Jak zapewne zauwazyles firma ma biura w kilku krajach. Licencje
na reprodukcje takich materialow mozna kupic od agencji handlujacych
tego typu contentem. Nie sadze aby dzialali niezgodnie z prawem :)
--
tomek nowak
http://rezist.com
http://anvilstrike.com
http://icic.pl
-
7. Data: 2006-09-24 19:04:54
Temat: Re: Sprzedaż reprodukcji cudzychdzieł [OT]
Od: scream <n...@p...pl>
Dnia Sun, 24 Sep 2006 20:51:50 +0200, rezist.com napisał(a):
>> --
>> tomek nowak
>> http://rezist.com
Co to za czcionka? :)
--
best regards,
scream (at)w.pl
Samobójcy są arystokracją wśród umarłych.
-
8. Data: 2006-09-25 00:43:34
Temat: Re: Sprzedaż reprodukcji cudzychdzieł
Od: Marcin Debowski <a...@I...ml1.net>
Dnia 24.09.2006 macias <m...@p...onet.pl> napisał/a:
>> W skali globalnej żadna, ale w każdym kraju działa jakaś która zrzesza
>> całkiem sporą ilość artystów.
>
> Cos mi sie wiec jednak wydaje, ze to nie jest w ten sposob rozwiazywane. Tam sa
> dziela ludzi z calego swiata, z wielu dziesiecioleci.
W zaleznosci od specyfiki prawa danego kraju czas obowiazywania
majatkowych praw autorskich jest mniej lub bardziej ograniczy. W Polsce
jest to np. 70 lat (w przypadku ogolnym). Oznacza to, ze takie prawdziwe
starocie jak 19to wieczne lub starsze dziela mozna publikowac bez zadnego
problemu i niczyjej zgody. Co do tych bardziej wspolczesnych to jednak
konieczna jest zgoda o ktorej pisalem poprzednio i zwykle
firmy/organizacje zarzadzania zbiorowego sie tym zajmuja. A ze nie ma
jednej i jest ich dosc duzo to trudno. Zauwaz ze jak ktos duzo publikuje,
to pewnie i duza firma z odpowiednia infrastruktura handlowo-prawna. Co za
problem zatrudniac pracownika ktory sie bedzie takimi kontaktami zajmowal?

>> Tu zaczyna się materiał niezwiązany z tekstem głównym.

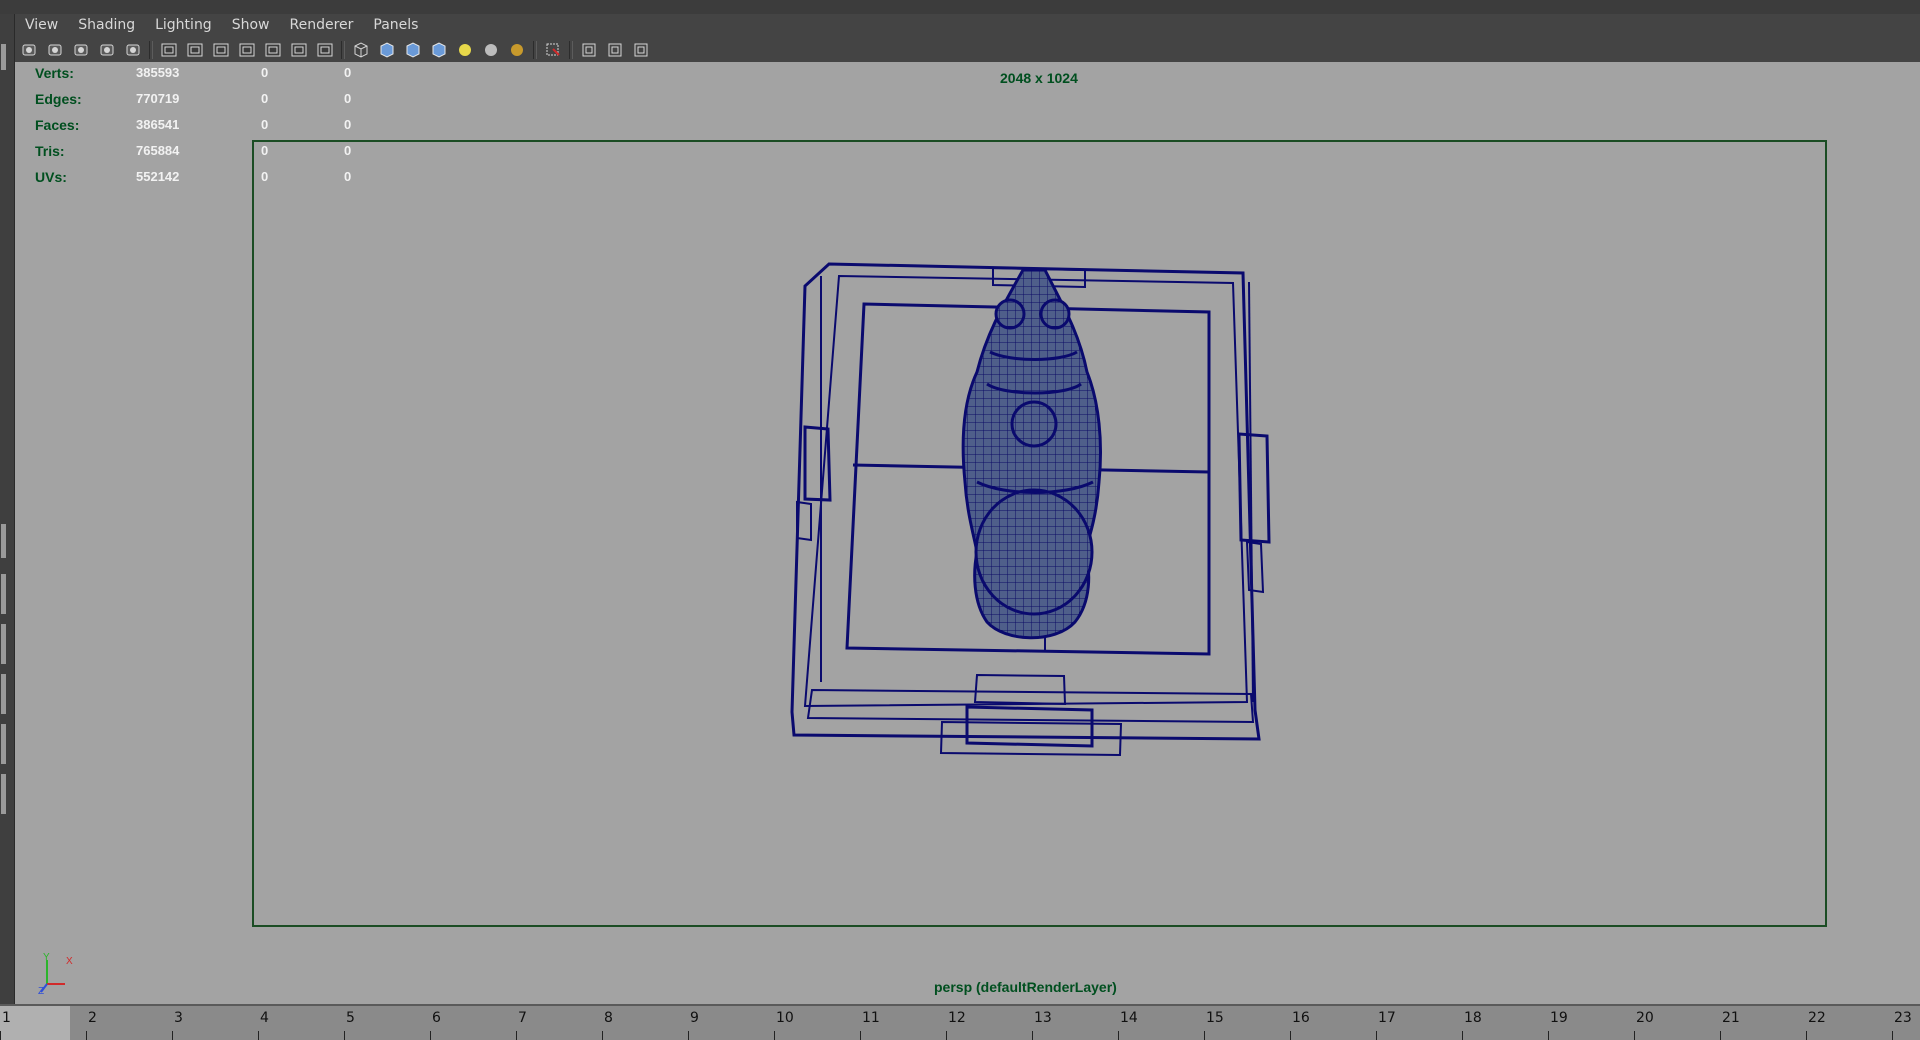  What do you see at coordinates (107, 50) in the screenshot?
I see `image-plane-icon` at bounding box center [107, 50].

Przeciez to sie wszystko dzieje stopniowo a nie nagle dostaje 200tys
utworow na publikacje ktorych musi uzyskac zgode. Zreszta zgaduje, ze
pewnie dzieje sie tak, ze firma wspolpracuje z kilkoma najwiekszymi
zarzadcami praw i wybiera z tego co jest w ich zasobach.